Depending on how your viewmodel is coded, you can’t always provide a simple design-time subclass that will populate everything you want. While Dependency Injection is awesome, we aren’t all the architects on our projects, and you might get handed a viewmodel that relies on hard coded dependencies that will do yucky things like call web services, read files or connect to a database. Other times, the ways in which the services are used are so watertight that it’s impossible (or at least it would take hundreds of lines of well thought out code) to make sure you had the right sample data for your designer.
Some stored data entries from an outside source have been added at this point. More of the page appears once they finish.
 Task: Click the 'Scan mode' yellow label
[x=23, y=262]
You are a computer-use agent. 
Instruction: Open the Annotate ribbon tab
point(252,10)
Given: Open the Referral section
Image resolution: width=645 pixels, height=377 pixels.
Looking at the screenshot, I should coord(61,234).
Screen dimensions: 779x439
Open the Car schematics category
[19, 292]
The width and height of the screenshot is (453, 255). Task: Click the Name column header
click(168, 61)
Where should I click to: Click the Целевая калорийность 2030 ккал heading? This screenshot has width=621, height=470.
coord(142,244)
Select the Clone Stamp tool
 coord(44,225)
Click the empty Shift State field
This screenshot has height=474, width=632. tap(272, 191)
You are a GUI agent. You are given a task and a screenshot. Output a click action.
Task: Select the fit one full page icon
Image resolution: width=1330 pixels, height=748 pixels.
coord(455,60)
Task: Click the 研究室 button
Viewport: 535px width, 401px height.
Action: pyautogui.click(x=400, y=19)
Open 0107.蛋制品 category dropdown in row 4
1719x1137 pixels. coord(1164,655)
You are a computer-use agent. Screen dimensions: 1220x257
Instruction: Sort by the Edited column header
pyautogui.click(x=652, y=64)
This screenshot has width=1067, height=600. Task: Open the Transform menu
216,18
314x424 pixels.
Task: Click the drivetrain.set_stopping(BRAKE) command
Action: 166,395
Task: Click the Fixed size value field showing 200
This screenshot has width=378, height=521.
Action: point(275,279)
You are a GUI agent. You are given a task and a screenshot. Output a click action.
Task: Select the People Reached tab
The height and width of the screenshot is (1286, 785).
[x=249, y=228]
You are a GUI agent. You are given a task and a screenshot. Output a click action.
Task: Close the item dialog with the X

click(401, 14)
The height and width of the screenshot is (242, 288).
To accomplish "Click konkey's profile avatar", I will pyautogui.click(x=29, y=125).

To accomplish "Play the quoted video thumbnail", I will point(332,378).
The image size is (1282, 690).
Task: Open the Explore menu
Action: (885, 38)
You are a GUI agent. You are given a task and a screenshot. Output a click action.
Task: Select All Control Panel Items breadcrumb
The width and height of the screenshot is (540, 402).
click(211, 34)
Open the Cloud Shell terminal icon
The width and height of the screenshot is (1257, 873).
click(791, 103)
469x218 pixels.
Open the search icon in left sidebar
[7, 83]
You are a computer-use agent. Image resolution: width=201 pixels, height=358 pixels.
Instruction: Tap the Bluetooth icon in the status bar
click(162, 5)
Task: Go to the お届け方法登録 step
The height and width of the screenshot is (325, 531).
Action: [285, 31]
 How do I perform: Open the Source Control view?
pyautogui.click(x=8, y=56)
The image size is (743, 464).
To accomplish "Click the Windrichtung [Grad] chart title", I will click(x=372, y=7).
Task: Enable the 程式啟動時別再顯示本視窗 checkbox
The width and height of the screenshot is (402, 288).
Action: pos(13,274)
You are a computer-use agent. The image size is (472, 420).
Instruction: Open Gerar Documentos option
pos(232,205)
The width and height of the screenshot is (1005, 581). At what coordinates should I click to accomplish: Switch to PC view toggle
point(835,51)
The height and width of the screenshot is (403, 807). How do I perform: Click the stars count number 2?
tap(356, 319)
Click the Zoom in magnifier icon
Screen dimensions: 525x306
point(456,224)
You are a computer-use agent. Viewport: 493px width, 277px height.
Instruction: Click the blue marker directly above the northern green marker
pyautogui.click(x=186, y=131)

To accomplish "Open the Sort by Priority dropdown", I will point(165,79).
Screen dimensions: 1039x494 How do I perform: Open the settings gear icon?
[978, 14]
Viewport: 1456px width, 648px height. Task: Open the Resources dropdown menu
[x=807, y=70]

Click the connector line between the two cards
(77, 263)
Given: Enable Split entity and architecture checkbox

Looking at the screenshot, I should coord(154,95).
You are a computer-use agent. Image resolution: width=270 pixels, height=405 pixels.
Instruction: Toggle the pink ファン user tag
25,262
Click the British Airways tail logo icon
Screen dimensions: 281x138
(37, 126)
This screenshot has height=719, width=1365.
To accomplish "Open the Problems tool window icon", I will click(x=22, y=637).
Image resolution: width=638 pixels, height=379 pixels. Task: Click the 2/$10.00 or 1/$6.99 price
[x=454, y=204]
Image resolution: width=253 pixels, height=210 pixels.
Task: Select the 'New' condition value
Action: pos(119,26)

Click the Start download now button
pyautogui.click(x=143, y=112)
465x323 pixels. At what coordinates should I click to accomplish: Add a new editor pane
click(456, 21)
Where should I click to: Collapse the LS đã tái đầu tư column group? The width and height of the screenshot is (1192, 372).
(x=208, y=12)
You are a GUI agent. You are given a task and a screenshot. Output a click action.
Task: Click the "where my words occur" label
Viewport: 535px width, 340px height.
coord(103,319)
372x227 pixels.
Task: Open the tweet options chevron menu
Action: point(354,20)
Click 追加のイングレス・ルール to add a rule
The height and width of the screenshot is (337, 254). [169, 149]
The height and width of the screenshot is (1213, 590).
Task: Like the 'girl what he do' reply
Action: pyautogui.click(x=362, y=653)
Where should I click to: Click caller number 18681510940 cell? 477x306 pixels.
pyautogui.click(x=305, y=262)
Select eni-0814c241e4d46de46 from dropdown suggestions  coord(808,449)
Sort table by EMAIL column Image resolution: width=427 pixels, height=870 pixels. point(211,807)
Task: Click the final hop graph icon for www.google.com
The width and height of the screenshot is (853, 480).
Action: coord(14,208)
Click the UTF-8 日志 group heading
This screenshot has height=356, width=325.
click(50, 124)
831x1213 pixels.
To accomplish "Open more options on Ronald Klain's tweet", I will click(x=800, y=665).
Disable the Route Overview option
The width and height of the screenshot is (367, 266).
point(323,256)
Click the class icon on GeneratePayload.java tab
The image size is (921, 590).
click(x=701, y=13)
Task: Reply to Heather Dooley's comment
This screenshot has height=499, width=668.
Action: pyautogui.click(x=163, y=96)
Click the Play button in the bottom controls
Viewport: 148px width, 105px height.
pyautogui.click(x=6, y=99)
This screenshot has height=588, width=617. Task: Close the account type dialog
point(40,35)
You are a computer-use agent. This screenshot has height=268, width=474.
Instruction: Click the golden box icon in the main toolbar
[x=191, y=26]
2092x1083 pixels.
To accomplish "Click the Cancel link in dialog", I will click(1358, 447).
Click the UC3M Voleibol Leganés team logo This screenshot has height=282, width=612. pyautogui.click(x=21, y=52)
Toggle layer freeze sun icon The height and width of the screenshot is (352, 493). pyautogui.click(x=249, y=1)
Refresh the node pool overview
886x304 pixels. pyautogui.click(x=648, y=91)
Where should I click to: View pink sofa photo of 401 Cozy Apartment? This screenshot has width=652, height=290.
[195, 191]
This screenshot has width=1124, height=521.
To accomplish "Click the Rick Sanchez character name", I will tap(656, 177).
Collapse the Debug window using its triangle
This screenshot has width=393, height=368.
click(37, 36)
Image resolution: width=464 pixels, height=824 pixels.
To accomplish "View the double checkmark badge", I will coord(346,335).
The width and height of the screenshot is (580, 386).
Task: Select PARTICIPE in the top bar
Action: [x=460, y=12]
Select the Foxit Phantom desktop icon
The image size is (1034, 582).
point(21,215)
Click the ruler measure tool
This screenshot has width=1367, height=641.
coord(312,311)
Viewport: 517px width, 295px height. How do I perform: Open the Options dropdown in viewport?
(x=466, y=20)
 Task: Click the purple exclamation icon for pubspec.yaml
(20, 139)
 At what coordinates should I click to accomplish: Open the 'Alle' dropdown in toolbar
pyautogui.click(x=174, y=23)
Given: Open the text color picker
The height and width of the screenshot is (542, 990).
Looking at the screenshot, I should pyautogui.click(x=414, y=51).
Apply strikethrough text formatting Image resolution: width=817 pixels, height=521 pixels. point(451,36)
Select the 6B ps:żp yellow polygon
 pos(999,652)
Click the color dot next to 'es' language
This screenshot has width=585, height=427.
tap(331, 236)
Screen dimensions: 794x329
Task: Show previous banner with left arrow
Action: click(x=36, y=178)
Whenever the viewmodel or the services evolved, the design-time viewmodel needed to keep up. Often (on my project), the person adding features to the viewmodel wasn’t the person who cared about the design time viewmodel. Sometimes they took the effort to make sure the design-time viewmodel compiled, other times they deleted it. Which is fair enough, they didn’t write the code, they don’t see the point of it, all its doing is helping me design the XAML. So I’d end up restoring the file from source control, adding it back into the project, and maintaining it, which was often a lot of effort!

The solution

In the meantime, I’ve been reading around the blogosphere and found a better way to do design data in blend. It doesn’t rely on Dependency Injection (although DI is lovely), it’s easy to maintain and best of all it has NO effect on your compiled DLL. Stay tuned, having gone over (in tedious detail) the why of this new approach, I’m going write a new post about how.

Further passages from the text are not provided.